Yitzhak Aharonovich (יצחק אהרונוביץ'; born 22 August 1950) is an Israeli businessman and former politician. He served as a member of the Knesset for Yisrael Beiteinu between 2006 and 2015 and also held the posts of Minister of Tourism and Minister of Public Security. He is currently Chairman of Mekorot.

==Biography==
Yitzhak Aharonovich was born in West Jerusalem to Holocaust survivors from Kaunas. He grew up in moshav Dishon and studied at a yeshiva in Safed. In 1968, he began his mandatory military service in the Israel Defense Forces, and served as a deputy company commander and instructor at a training base. He later studied history at the University of Haifa and graduated with a BA. In 1972, he joined the Israel Border Police, and during the 1973 Yom Kippur War he was stationed on the border with Lebanon.

Aharonovich lives in Even Yehuda with his family.

==Military and police career==
In the 1980s he headed the northern command of the Israel Border Police, and led rescue operations during the two Tyre catastrophes. He continued to rise through the ranks, and in 1993 he was promoted to major general and appointed commander of the Border Police. He later served as a representative of the Israel Police in the Americas for two years. In 1998 was appointed head of police in the West Bank, and became head of the Southern District police in 2001. From 2002 to 2004 he was deputy police commissioner. In 2004, he left the police, and served as director-general of the Dan Bus Company from 2004 to 2005.

==Political career==
In 2006 he was elected to the Knesset on Yisrael Beiteinu's list. In March 2007, he was appointed Minister of Tourism, but his tenure ended in January 2008 when the party left Ehud Olmert's coalition government. He retained his seat in the 2009 elections, for which he was placed fourth on the party's list. Upon the formation of the Netanyahu government on 31 March 2009, he was appointed Minister of Public Security.

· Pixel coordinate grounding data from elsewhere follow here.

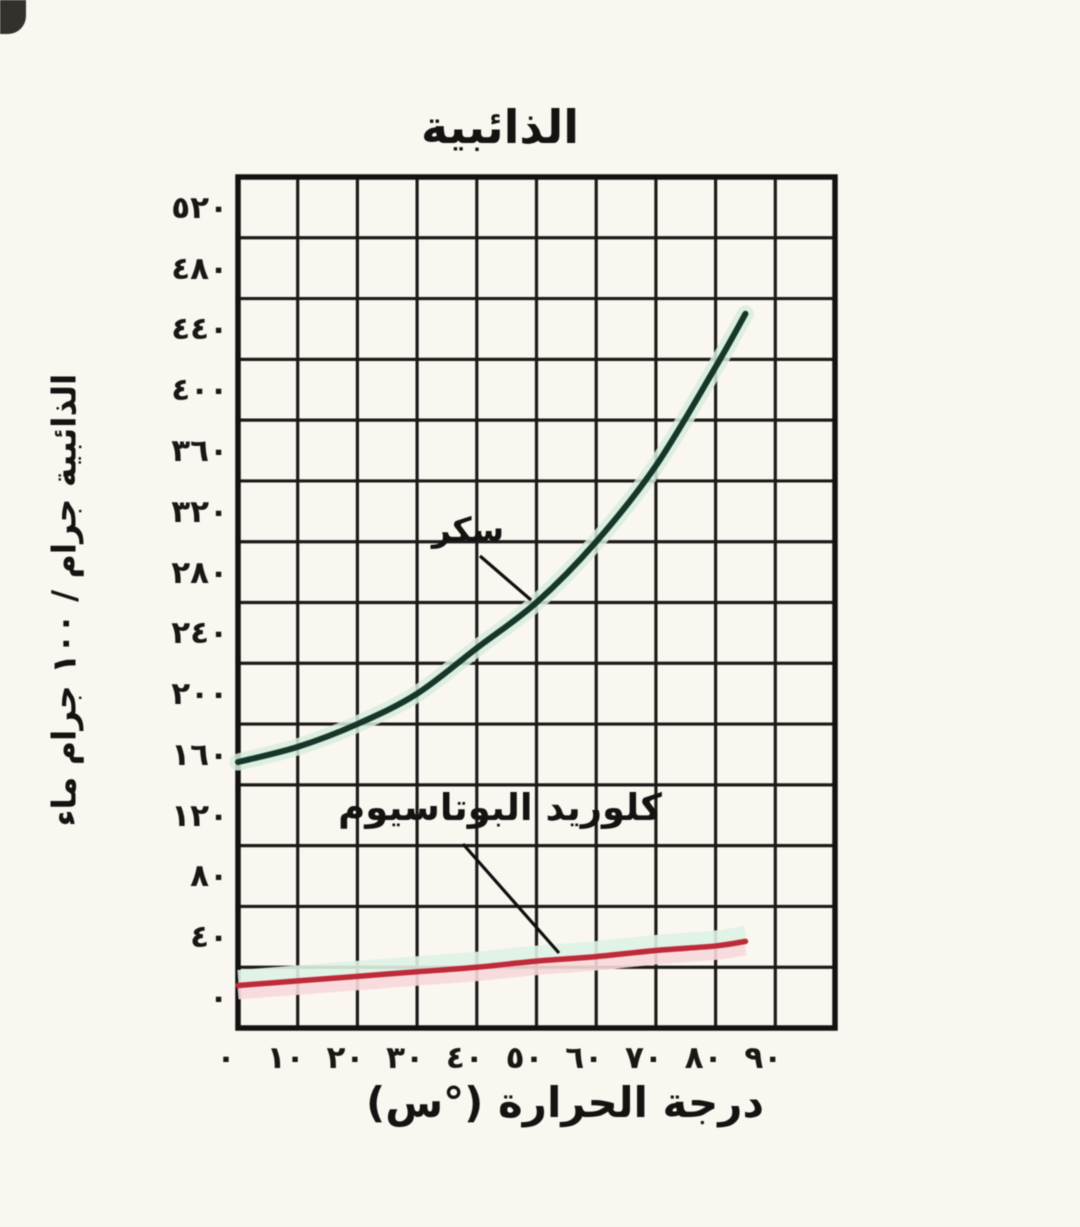 This screenshot has height=1227, width=1080. What do you see at coordinates (506, 578) in the screenshot?
I see `sugar-label-pointer` at bounding box center [506, 578].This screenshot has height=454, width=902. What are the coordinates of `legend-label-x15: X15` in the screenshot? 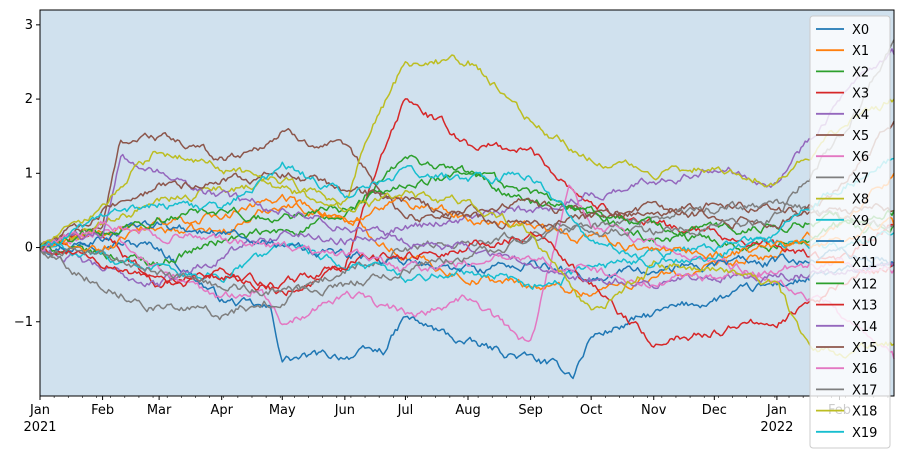 It's located at (864, 348).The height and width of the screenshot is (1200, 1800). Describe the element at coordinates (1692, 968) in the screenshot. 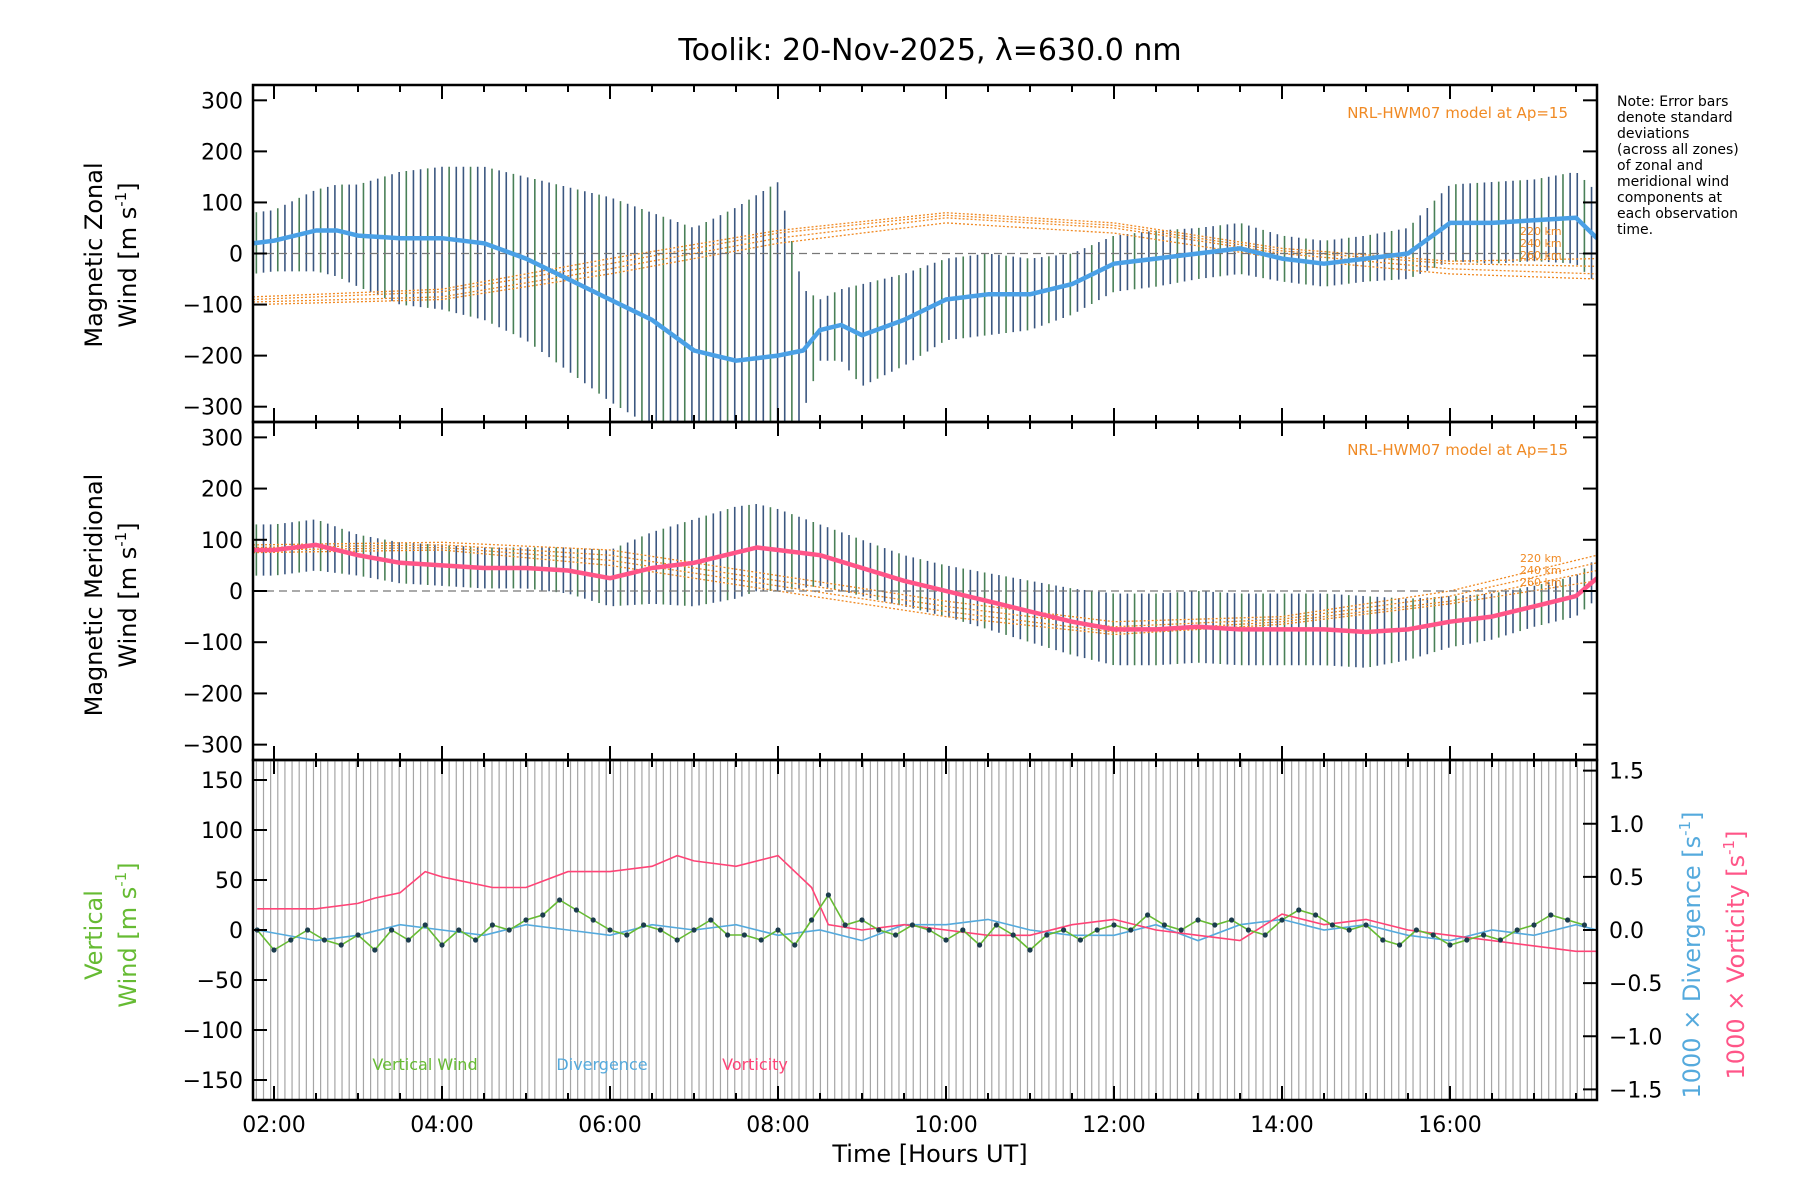

I see `divergence-ylabel-text: 1000 × Divergence [s` at that location.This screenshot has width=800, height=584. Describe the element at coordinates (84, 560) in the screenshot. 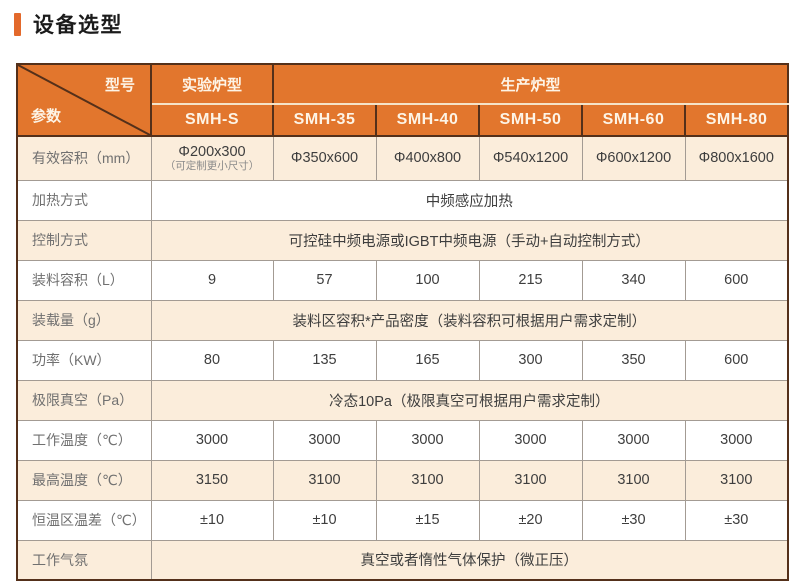

I see `row-label: 工作气氛` at that location.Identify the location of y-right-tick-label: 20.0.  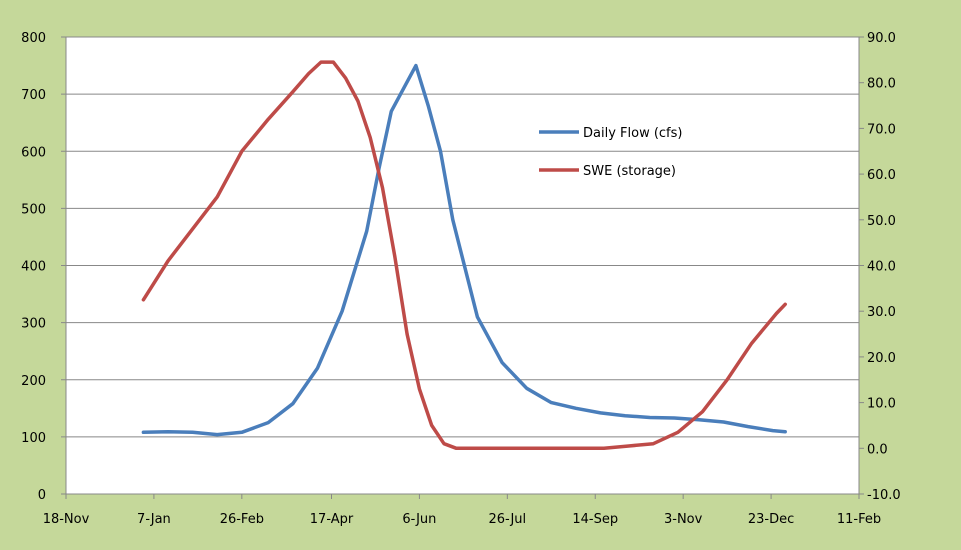
(882, 358).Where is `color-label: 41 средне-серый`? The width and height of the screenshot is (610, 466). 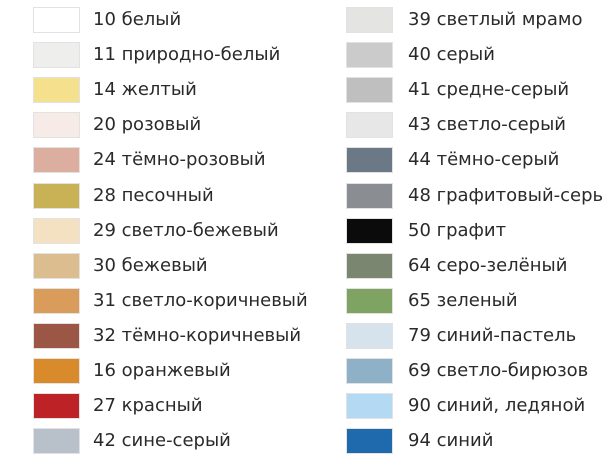 color-label: 41 средне-серый is located at coordinates (489, 90).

On 16 June 2009, Aharonovich attracted controversy over a comment he made during a meeting with an undercover police detective in Tel Aviv's Central Bus Station. After the detective apologized for being untidy while meeting Aharonovich, Aharonovich replied that he looked as dirty as an "Araboosh" a Hebrew slur roughly translating as "dirty Arab". He was denounced by several members of the Knesset as a racist following that, and subsequently apologized. He was praised for his actions during the 2010 Mount Carmel forest fire. He was re-elected in the 2013 elections, and retained his post as Minister of Public Security.

In January 2015 he announced that he was retiring from politics, and would not contest the 2015 elections. and in November 2016 he became chairman of IMI Systems Ltd.